Bei der Kritik fließt, ähnlich wie bei der Literatur- und der Comic-Verfilmung, die Kenntnis der Vorlage mit ein, von vielen wird der Film an der Qualität des Spiels gemessen, die je nach Fan- bzw. Besessenheitsgrad enorm hoch angesetzt ist. Andererseits ist ein Film aber ein Film und kann als solcher gesehen werden, eingeschworene Comunity hin oder her.

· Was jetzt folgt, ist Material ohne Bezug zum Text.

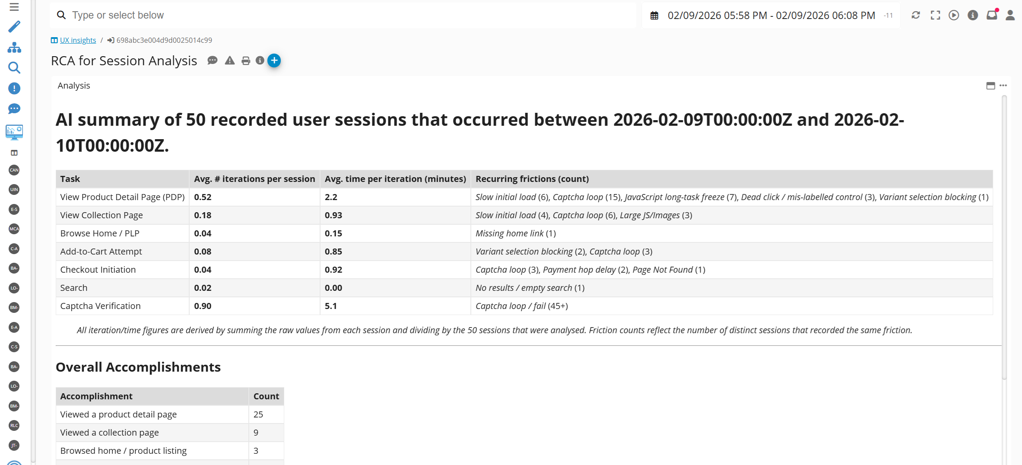Open the hamburger menu in the sidebar
Screen dimensions: 1022x465
(x=14, y=7)
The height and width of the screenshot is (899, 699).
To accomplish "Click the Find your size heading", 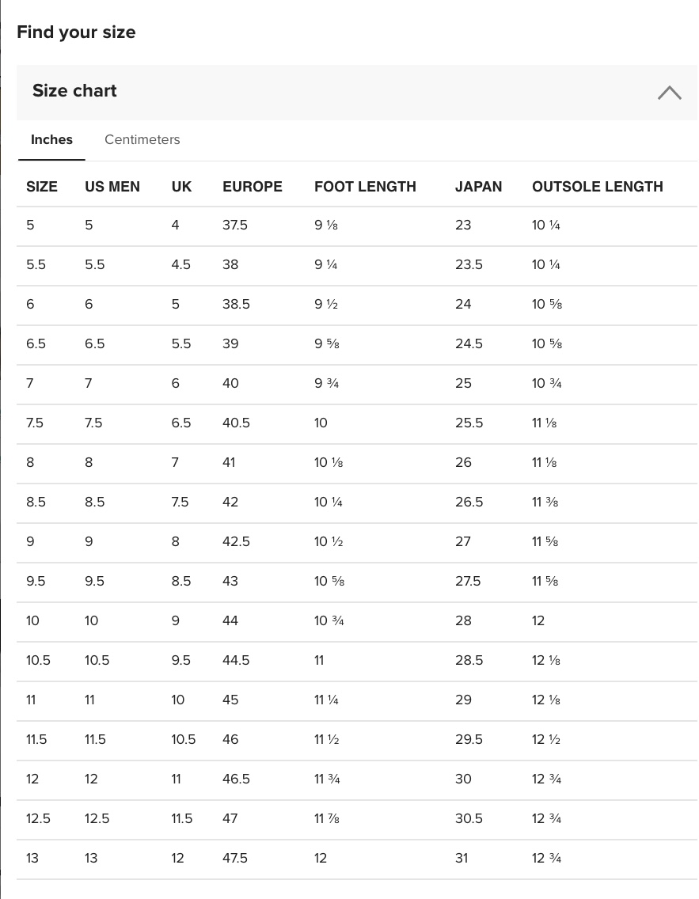I will [x=76, y=32].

Silent Hill ist nun ein Film, der seine Abstammung nicht verhehlt. Wer jemals irgendein Gruseladventure gespielt hat, kennt viele der Szenarien (verlassene Gebäude, hier z.B. eine Schule; durch Nebel verringerte Sichtweite, die im Spiel die Grafikleistung weniger beansprucht, im Film vornehmlich Stimmung schafft) und Detailhandlungen (um in einem Spiel den richtigen Schrank mit der wichtigen Information zu finden, braucht man mehrere Minuten, im Film greift die Figur spontan richtig zu und die Schnitzeljagd kann weiter gehen). Auch die Kameraperspektive übernimmt häufig die Ästhetik eines 3rd-Person-Views, wie er aus zahlreichen Spielen bekannt ist.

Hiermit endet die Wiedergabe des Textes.